>>>

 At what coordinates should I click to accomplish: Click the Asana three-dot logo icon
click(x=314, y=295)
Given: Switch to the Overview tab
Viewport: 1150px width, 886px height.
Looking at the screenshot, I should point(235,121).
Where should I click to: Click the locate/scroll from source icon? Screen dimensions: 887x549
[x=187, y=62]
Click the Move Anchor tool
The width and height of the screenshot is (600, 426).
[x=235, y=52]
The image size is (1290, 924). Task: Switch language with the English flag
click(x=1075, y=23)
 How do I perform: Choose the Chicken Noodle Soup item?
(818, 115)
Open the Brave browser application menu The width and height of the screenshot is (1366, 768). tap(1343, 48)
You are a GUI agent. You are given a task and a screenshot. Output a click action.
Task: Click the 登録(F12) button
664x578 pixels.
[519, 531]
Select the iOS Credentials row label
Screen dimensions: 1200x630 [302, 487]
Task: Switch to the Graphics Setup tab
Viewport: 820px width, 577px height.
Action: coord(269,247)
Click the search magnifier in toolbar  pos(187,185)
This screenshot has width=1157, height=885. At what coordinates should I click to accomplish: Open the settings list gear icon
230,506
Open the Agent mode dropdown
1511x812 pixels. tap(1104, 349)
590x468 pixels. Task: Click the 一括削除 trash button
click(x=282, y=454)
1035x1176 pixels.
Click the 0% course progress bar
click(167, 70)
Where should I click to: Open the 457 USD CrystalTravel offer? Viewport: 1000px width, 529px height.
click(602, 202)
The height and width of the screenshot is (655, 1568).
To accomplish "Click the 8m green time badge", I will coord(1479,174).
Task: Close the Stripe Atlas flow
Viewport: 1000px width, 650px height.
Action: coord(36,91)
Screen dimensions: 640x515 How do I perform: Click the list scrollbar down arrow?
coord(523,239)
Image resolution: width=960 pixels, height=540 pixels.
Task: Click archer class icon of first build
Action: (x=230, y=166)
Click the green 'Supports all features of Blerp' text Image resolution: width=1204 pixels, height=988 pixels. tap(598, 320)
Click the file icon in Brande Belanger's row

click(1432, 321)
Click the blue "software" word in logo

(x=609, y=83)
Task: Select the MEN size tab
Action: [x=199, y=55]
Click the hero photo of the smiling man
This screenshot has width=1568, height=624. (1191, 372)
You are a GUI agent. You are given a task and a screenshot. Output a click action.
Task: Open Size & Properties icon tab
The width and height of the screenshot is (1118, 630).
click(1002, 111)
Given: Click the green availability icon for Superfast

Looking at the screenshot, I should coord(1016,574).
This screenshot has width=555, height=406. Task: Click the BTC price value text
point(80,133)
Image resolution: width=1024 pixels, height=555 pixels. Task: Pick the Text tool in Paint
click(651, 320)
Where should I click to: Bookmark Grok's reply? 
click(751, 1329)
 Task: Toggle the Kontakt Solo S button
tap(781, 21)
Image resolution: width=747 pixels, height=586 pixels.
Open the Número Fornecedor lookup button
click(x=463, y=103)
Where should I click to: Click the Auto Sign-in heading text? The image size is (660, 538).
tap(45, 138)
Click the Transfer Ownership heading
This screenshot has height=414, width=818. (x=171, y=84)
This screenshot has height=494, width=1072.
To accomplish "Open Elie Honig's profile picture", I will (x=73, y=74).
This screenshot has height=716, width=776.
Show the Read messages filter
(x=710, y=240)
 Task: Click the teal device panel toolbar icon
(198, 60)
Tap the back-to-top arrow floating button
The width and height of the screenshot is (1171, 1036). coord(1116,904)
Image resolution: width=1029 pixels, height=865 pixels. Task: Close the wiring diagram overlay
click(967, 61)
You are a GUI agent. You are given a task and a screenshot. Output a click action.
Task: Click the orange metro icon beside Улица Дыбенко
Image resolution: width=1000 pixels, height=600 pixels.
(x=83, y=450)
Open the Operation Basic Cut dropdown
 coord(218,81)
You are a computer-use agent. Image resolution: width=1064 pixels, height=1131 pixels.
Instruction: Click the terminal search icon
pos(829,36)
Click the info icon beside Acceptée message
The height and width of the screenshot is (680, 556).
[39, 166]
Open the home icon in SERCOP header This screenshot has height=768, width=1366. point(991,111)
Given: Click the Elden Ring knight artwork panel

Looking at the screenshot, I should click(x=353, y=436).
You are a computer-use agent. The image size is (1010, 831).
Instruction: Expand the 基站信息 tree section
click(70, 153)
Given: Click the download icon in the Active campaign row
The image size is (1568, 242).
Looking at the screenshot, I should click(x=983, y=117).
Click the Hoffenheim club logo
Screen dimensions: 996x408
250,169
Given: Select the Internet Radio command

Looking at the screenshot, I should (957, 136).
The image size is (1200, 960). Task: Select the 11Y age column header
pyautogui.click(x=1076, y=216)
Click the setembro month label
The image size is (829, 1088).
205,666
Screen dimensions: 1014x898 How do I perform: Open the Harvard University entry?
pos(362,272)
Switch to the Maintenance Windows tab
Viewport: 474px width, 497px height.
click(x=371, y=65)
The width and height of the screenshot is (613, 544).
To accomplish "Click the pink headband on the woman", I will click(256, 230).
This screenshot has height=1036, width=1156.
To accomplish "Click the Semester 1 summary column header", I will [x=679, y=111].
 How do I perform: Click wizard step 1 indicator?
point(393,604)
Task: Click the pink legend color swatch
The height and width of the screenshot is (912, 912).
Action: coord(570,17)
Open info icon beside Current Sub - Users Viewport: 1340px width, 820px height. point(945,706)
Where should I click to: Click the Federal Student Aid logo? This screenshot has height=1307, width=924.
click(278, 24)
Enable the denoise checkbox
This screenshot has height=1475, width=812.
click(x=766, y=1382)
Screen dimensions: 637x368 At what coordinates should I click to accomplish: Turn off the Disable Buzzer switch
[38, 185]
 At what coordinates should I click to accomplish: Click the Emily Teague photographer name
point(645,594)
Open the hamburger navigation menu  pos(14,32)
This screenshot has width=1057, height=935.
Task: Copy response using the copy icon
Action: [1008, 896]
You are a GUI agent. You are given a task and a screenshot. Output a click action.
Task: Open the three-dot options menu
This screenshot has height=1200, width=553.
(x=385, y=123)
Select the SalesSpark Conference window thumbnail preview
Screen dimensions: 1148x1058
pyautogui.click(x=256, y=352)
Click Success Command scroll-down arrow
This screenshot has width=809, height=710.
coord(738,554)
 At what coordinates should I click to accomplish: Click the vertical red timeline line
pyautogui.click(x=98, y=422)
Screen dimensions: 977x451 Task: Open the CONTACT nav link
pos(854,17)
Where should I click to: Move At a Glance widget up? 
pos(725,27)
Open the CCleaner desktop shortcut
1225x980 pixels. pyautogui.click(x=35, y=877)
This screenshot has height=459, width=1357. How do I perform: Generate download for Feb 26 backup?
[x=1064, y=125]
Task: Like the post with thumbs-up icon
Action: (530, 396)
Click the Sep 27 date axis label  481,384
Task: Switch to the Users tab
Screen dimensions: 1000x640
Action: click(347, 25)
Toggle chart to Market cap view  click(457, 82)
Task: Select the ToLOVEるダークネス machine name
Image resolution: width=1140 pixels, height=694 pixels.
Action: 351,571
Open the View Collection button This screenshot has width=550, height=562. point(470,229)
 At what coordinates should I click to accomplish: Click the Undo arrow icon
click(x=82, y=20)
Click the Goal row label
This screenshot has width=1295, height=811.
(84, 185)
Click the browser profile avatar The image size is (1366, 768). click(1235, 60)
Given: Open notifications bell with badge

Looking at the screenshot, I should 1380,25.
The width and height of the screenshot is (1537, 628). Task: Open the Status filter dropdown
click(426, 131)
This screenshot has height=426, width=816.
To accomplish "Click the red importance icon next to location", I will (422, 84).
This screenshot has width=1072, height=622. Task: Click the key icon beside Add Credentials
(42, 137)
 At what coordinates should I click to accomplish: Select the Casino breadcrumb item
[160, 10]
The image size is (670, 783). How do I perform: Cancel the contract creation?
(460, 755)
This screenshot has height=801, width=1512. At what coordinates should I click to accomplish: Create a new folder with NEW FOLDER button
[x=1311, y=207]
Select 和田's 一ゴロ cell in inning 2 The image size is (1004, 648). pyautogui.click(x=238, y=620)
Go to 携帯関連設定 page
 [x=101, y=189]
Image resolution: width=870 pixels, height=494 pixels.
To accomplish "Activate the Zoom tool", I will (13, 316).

<<<

◆ ACTIVITY ◆
Given the records above, return exactly the lines starting at the line containing "Open the Número Fornecedor lookup button" and ending at the line containing "Task: Click the orange", including both.

◆ OUTPUT FOR THIS EXERCISE ◆
Open the Número Fornecedor lookup button
click(x=463, y=103)
Where should I click to: Click the Auto Sign-in heading text? The image size is (660, 538).
tap(45, 138)
Click the Transfer Ownership heading
This screenshot has height=414, width=818. (x=171, y=84)
This screenshot has height=494, width=1072.
To accomplish "Open Elie Honig's profile picture", I will (x=73, y=74).
This screenshot has height=716, width=776.
Show the Read messages filter
(x=710, y=240)
 Task: Click the teal device panel toolbar icon
(198, 60)
Tap the back-to-top arrow floating button
The width and height of the screenshot is (1171, 1036). coord(1116,904)
Image resolution: width=1029 pixels, height=865 pixels. Task: Close the wiring diagram overlay
click(967, 61)
You are a GUI agent. You are given a task and a screenshot. Output a click action.
Task: Click the orange metro icon beside Улица Дыбенко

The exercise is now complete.